Ok á síðu sverði beitti
mér öflugr fyr mjöðm ofan,
en í aðra atgeir lagði
köldum broddi, svá at á kafi yddi;
þau sér merki á mér gróin.
Ok öflugr beitti sverði á síðu mér fyr ofan mjöðm, en lagði atgeir í aðra köldum broddi, svá at yddi á kafi; sér þau merki gróin á mér.
And the powerful one thrust his sword into my side above one hip and plunged his halberd into the other with its cold point, so that it penetrated right through [me]; those scars are visible healed on me.
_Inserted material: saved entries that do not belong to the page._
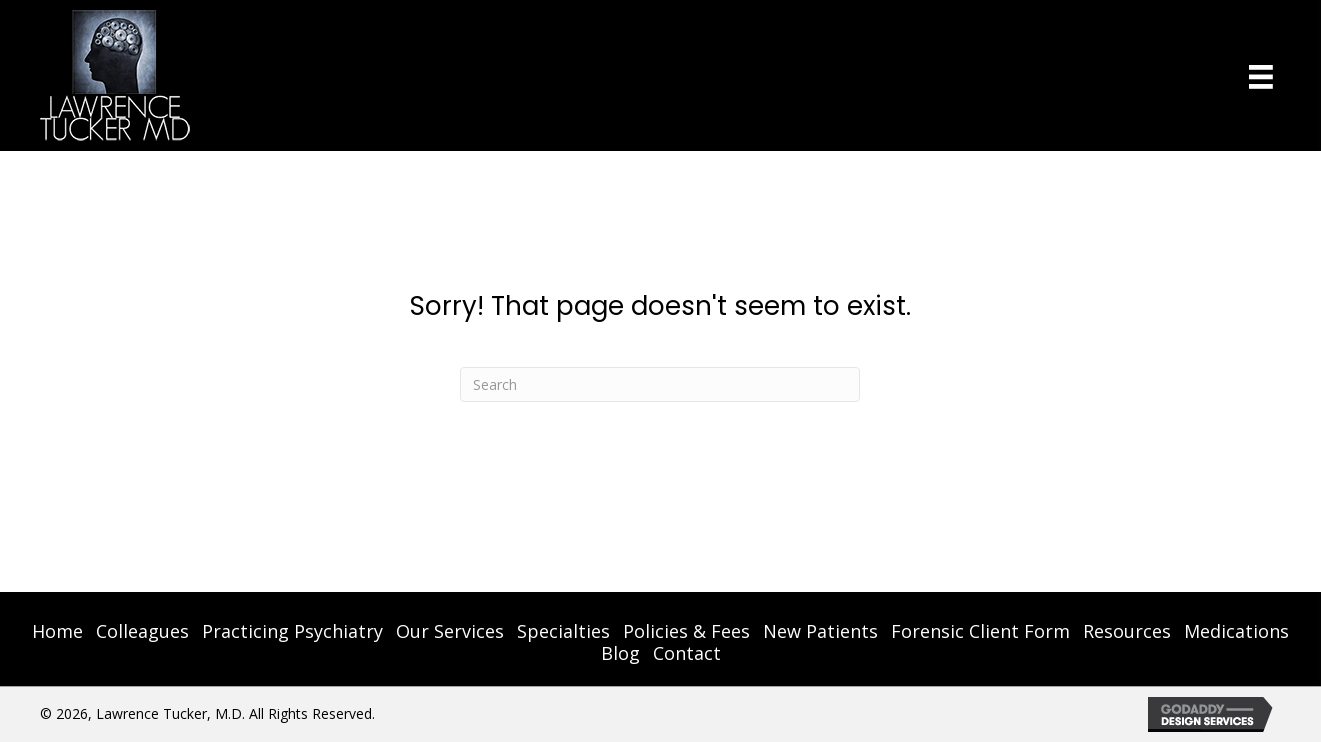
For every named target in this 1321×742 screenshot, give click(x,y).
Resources (1127, 631)
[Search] (660, 384)
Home (57, 631)
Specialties (563, 631)
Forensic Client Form (980, 631)
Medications (1236, 631)
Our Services (450, 631)
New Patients (820, 631)
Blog (620, 653)
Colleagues (142, 631)
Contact (687, 653)
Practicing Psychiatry (292, 631)
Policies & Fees (686, 631)
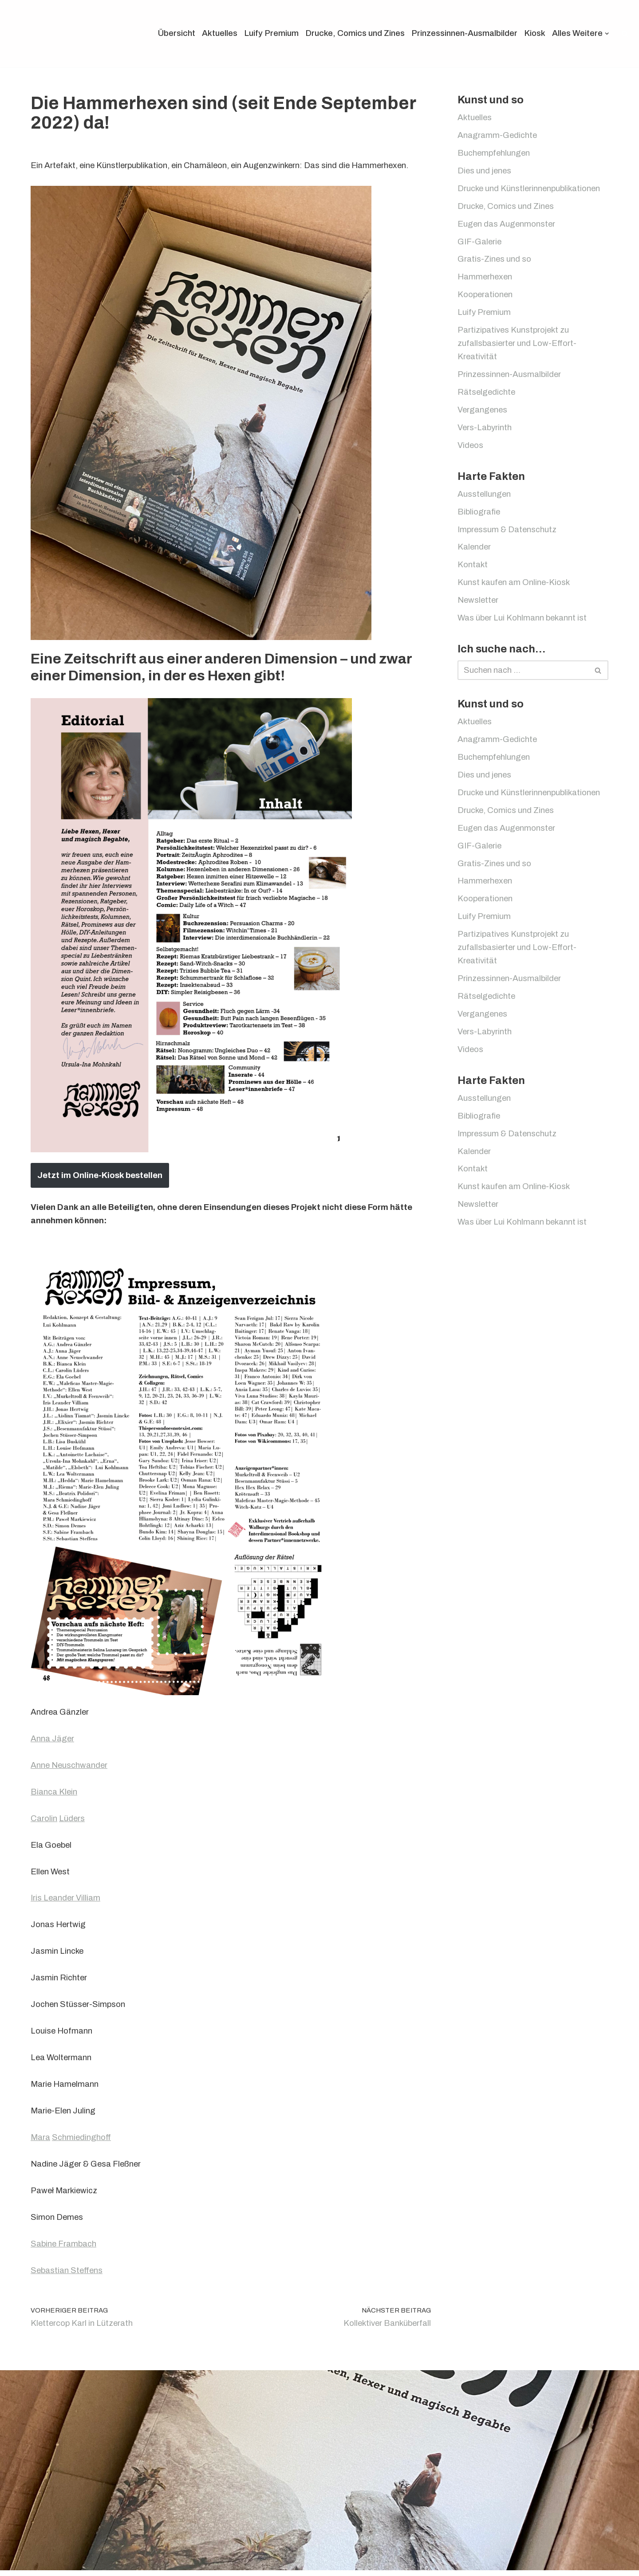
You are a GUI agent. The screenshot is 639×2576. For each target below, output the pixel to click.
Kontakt (473, 570)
Mss: 590b-cˣ(4v), 152(199ra) (Gautr)
Readings: [8] at: om. 152; yddi: stóð 152 [9] sér: so 152, sér þú 590b‑cˣ
Editions: Skj AII, 326-7, Skj BII, 346, Skald II, 186-7; FSN 3, 24, Gautr 1900, 21, FSGJ 4, 20-1; Edd. Min. 40.
Context: As for Gautr 21.
Notes: [All]: A stanza of ten lines rather than the standard eight. Edd. Min. and Skj B place the last two lines in parentheses. — [3]: This line is in kviðuháttr. — [3] öflugr ‘the powerful one’: The reading of both mss. Skj B and Skald emend to öflugri ‘more powerful’, doubtless to produce a more regular line, and construe it with mér ‘more powerful than me’. — [8] yddi á kafi ‘it penetrated right through [me]’: The idiom ydda á kafi means that a weapon goes right through its victim and comes out the other side. Yddi is the lectio difficilior beside 152’s stóð ‘stood, was’. — [9] sér ‘are visible’: Understood as the 3rd pers. sg. of the pres. indic. of sjá ‘see’ used impersonally. It is also possible (and the scribe of 590b-cˣ must have thought so) that sér is 2nd pers. sg. pres. indic. ‘you see’.